Tomasulo's Algorithm

Tomasulo's Algorithm, so called because it was first described in a paper by R.M. Tomasulo [1], was first used in the IBM System/360 Model 91 Floating-point Unit. Just like the Scoreboard mechanism originally designed for the CDC 6600, Tomasulo's Algorithm was designed to control the flow of data between a set of programmable floating-point registers and a group of parallel arithmetic units. Both are designed to ensure that constraints imposed by instruction dependencies are satisfied. Tomasulo's Algorithm is different in that it systematically attempts to minimise delays between the production of a result by one operation and the start of a subsequent operation which requires that result as an input.

The algorithm works by using additional registers, known as Reservation Stations, at the inputs to the arithmetic units and a system of tags which direct result operands to where they are next needed, rather than necessarily to where they would have gone when the instructions which produced them were issued. This is essentially a register renaming mechanism, and Tomasulo's Algorithm was one of the first examples of this mechanism, now used in a variety of high performance processors. Tomasulo's Algorithm itself is still used today in processors such as the PowerPC 620.

The IBM System/360 Model 91

Tomasulo's Algorithm was first used in conjunction with the IBM Common Data Bus used to interconnect the component parts of the System/360 Model 91 Floating-point Unit. The Model 91 was developed in the mid 1960s with the primary aim of providing "the highest performance capability that advanced design philosophy and System/360 circuit technology extensions could achieve, within a balanced development schedule". Performance was taken to mean general computer availability and high-speed execution of general problem programs, and a factor of between one and two orders of magnitude over the earlier 7090 was achieved, depending on the nature of the problem. Only a small number of Model 91s were actually produced, but most of its architectural features were carried over into the commercially more successful Model 195.

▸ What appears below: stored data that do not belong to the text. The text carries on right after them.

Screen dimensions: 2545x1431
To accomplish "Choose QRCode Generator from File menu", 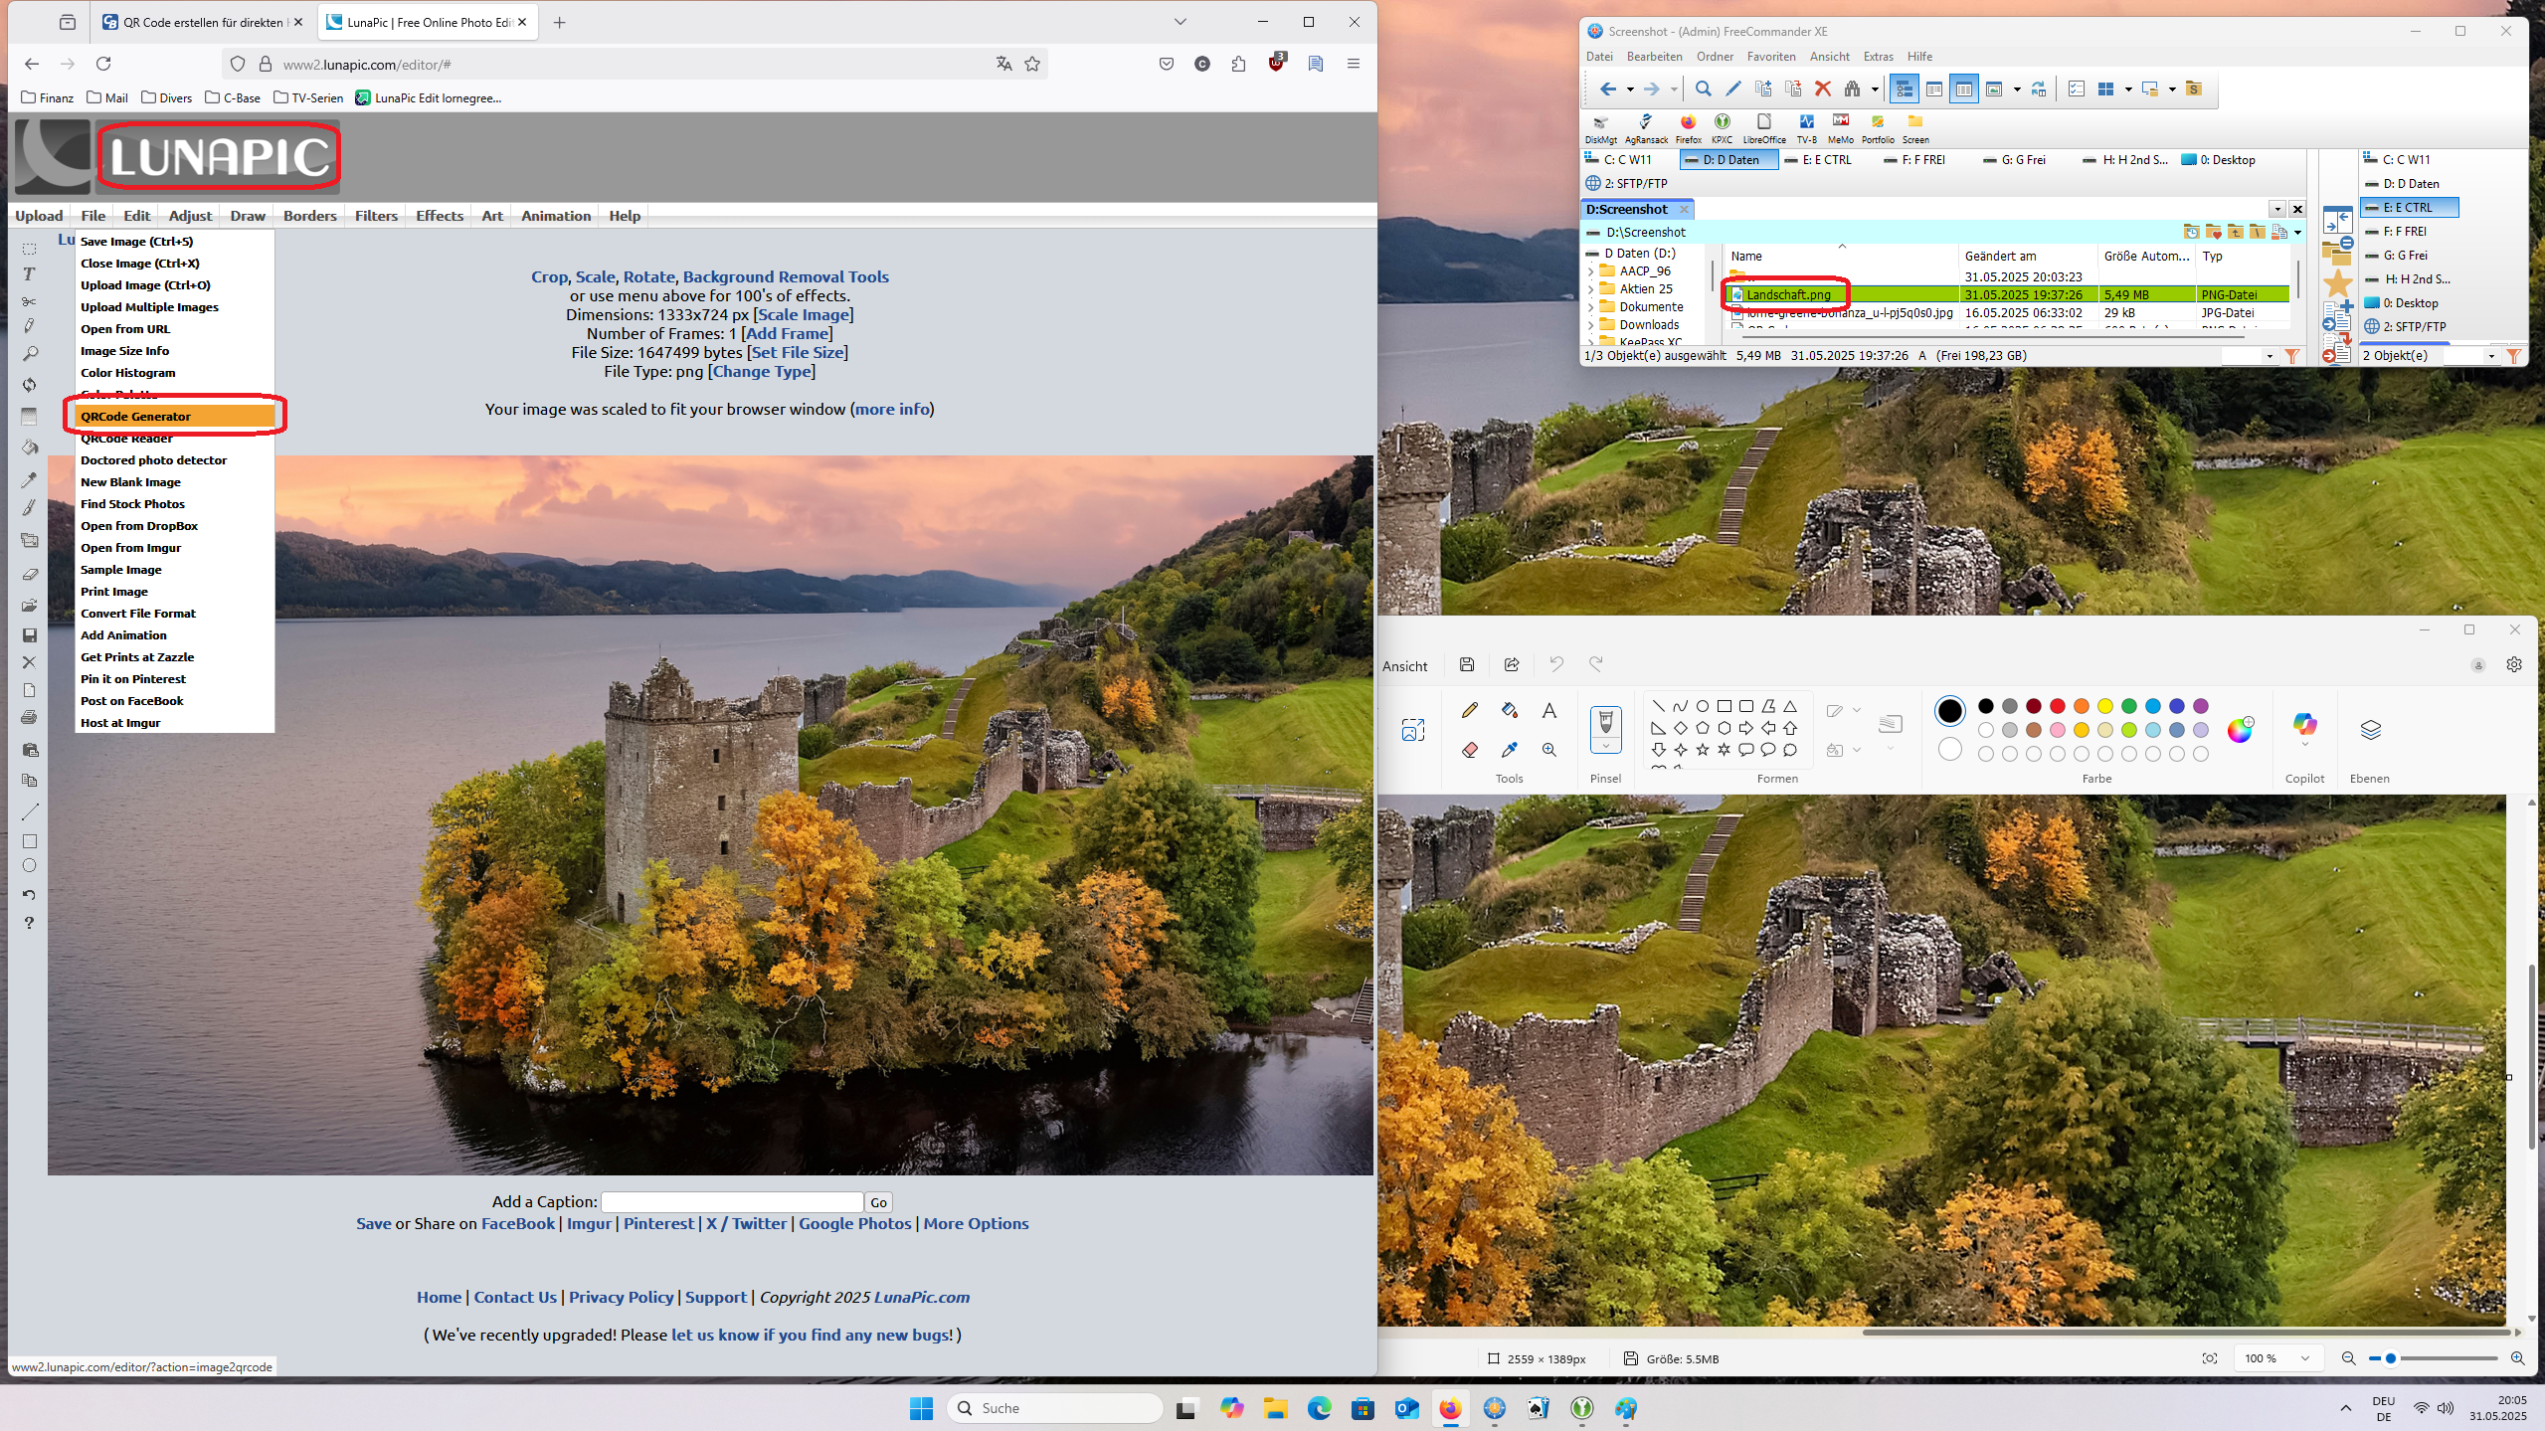I will coord(135,417).
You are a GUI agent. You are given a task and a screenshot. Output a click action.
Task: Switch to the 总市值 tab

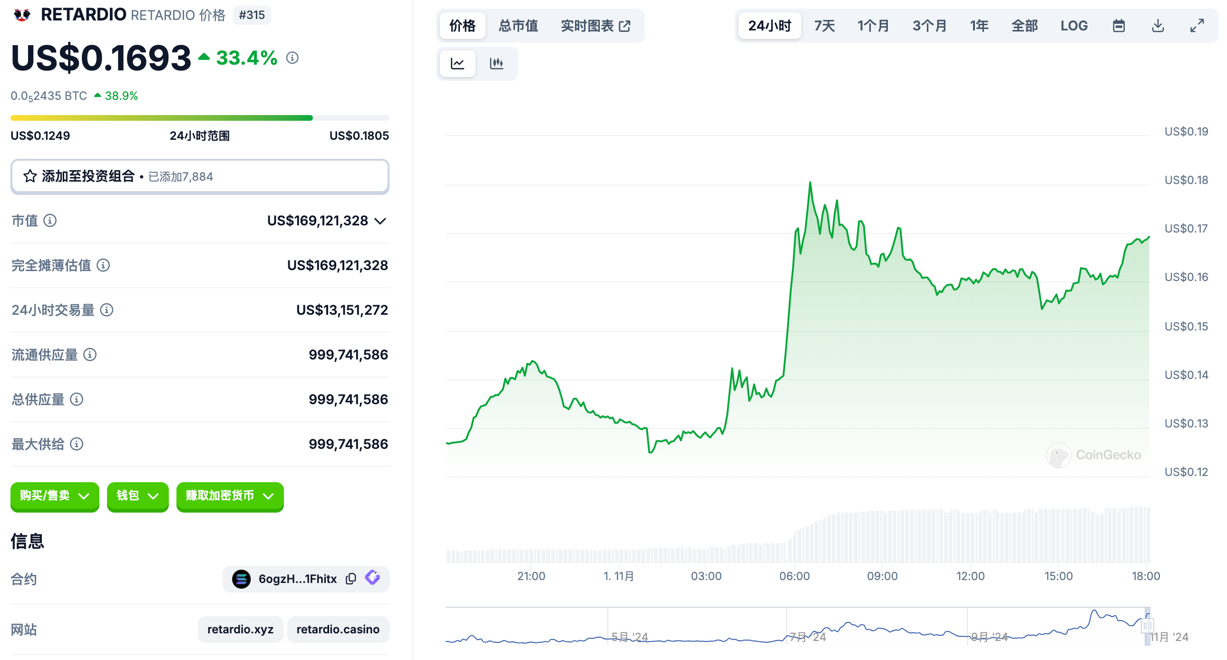click(518, 26)
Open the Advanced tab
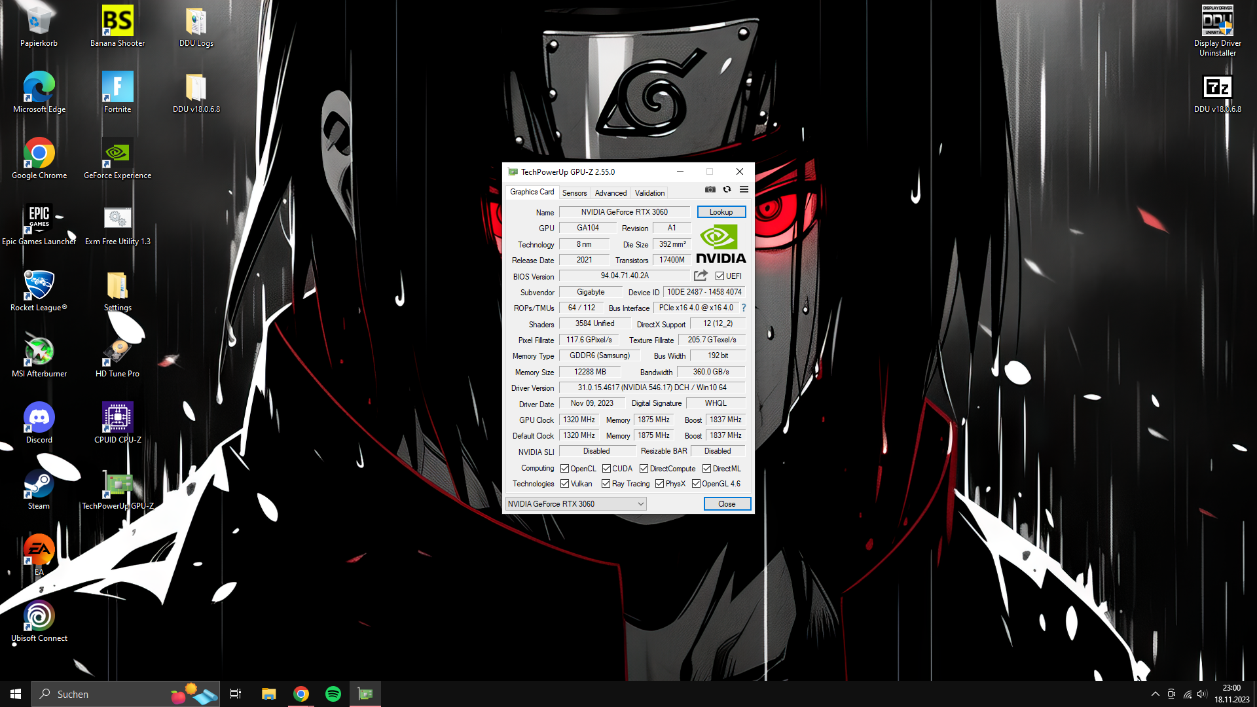The image size is (1257, 707). point(610,192)
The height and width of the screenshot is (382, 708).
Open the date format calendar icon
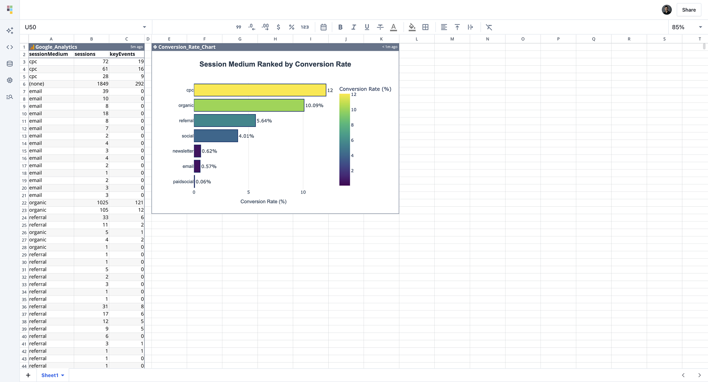[x=323, y=27]
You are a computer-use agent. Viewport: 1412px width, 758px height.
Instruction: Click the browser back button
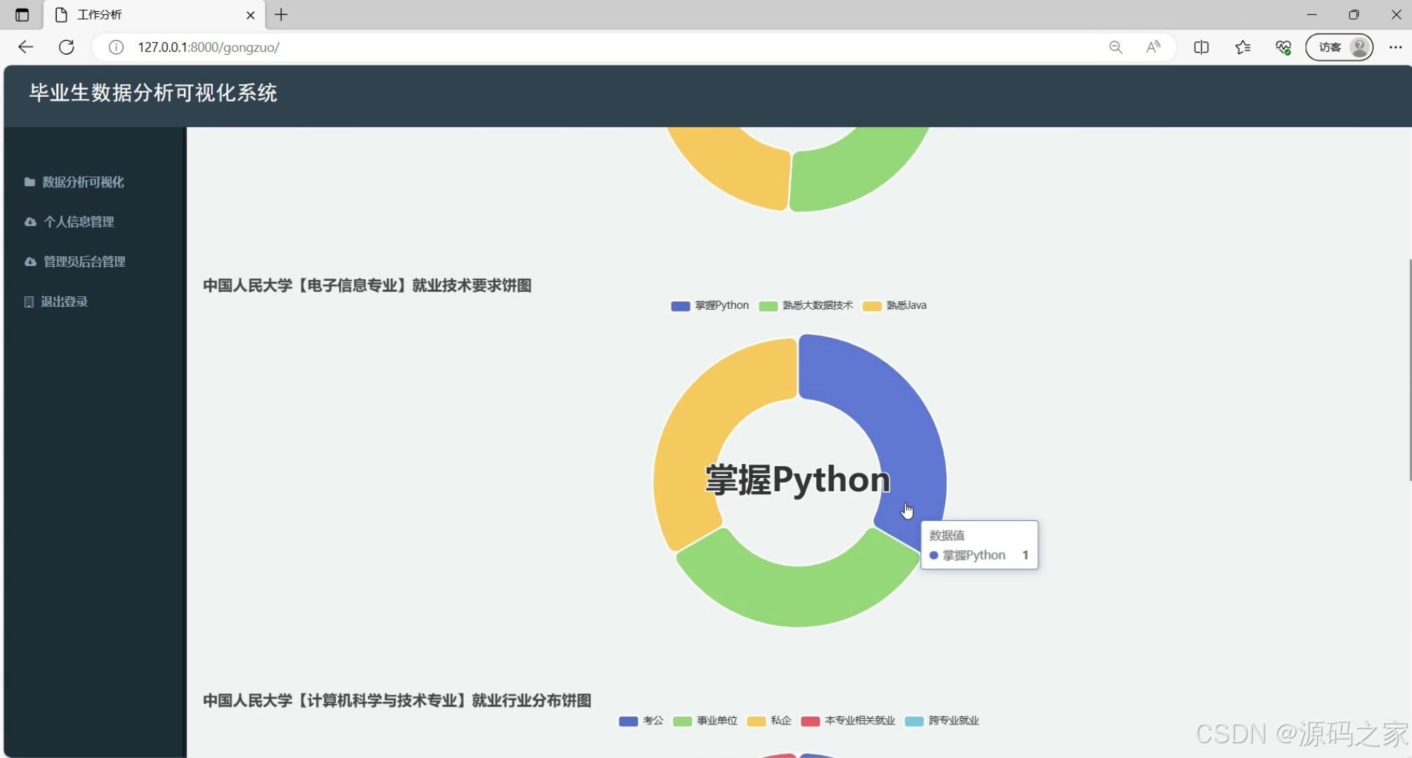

One of the problems facing the designers of high-speed computer systems at the time was the difficulty of achieving the fastest possible execution times for a particular technology in universal execution units. Circuitry designed to carry out both multiplication and addition, for example, could do neither as fast as two units each limited to one kind of operation. Thus not only did the Model 91 contain separate fixed-point and floating-point execution areas, but the floating-point area contained separate add and multiply/divide units capable of concurrent operation. Although both units were internally pipelined, only the add unit (a two-stage pipeline) could start a new operation in each (60 ns) clock cycle. The multiply/divide unit took three cycles to execute a multiply and 12 cycles to execute a divide, but could only deal with one instruction at a time.